1. When the country experiences high unemployment, which policy should be used between monetary policy and fiscal policy, and why?

2. Living in South Africa comes with a high cost of living. How can this be reduced?

3. As an economics student, advise the government on how unemployment can be reduced, considering the limited number of taxpayers in the country.

4. South Africa has experienced sluggish economic growth for years. Advise on how and which instrument should be used to improve economic growth without causing inflation.



Answer :

Final answer:

Explains fiscal and monetary policy in high unemployment, reducing cost of living in South Africa, and government advice on reducing unemployment.


Explanation:

1. Fiscal Policy vs. Monetary Policy in High Unemployment: During high unemployment, fiscal policy might be preferred over monetary policy because it involves direct government intervention through increased spending or tax cuts, which can stimulate demand and create jobs. Monetary policy, controlled by the central bank, may be limited in effectiveness during severe economic downturns.
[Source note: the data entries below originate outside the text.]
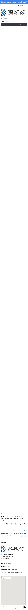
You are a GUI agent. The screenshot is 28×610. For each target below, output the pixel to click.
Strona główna (4, 18)
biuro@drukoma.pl (7, 558)
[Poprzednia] (1, 1)
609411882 (22, 5)
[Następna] (26, 1)
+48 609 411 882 (8, 555)
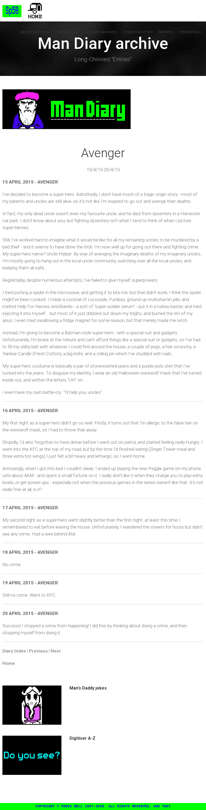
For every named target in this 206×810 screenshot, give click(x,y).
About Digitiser (35, 32)
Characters (66, 32)
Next (56, 651)
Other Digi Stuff (138, 32)
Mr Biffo (166, 32)
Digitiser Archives (100, 32)
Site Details (190, 32)
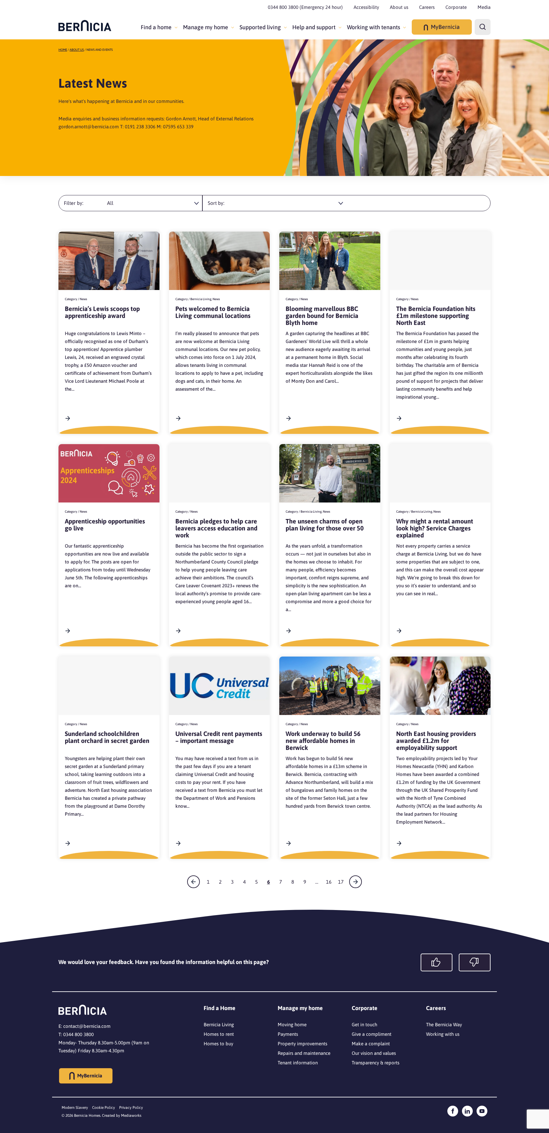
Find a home (156, 27)
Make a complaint (371, 1043)
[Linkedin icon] (467, 1111)
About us (399, 7)
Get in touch (364, 1024)
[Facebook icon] (452, 1111)
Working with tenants (373, 27)
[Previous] (193, 881)
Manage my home (205, 27)
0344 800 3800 (78, 1034)
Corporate (456, 7)
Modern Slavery (75, 1107)
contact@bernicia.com (87, 1026)
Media (484, 7)
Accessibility (366, 7)
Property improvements (302, 1043)
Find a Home (219, 1008)
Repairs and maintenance (304, 1053)
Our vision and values (374, 1053)
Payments (288, 1034)
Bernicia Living (219, 1024)
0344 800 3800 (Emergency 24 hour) (305, 7)
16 (329, 882)
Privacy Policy (131, 1107)
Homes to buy (218, 1043)
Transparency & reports (375, 1062)
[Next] (355, 881)
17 (341, 882)
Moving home (292, 1024)
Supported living (260, 27)
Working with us (442, 1034)
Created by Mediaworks (121, 1115)
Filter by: (73, 203)
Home (62, 49)
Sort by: (216, 203)
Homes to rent (219, 1034)
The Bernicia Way (444, 1024)
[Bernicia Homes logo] (84, 25)
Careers (427, 7)
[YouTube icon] (482, 1111)
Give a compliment (371, 1034)
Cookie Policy (103, 1107)
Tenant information (298, 1062)
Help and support (314, 27)
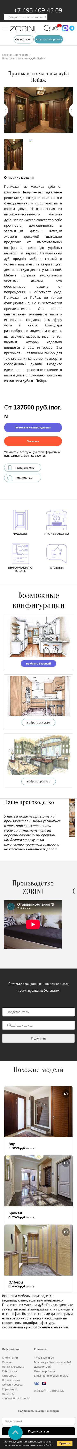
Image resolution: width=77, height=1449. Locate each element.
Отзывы (7, 1362)
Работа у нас (10, 1371)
2. Reducing Cost of Living in South Africa: To reduce the high cost of living, strategies such as promoting competition, improving infrastructure, enhancing education and skills training, and addressing inequality can be effective in lowering prices and enhancing living standards.

3. Government Advice on Reducing Unemployment: To tackle unemployment with a limited taxpayer base, the government can focus on policies that foster economic growth, encourage investment, provide job training programs, and support small businesses to create more employment opportunities.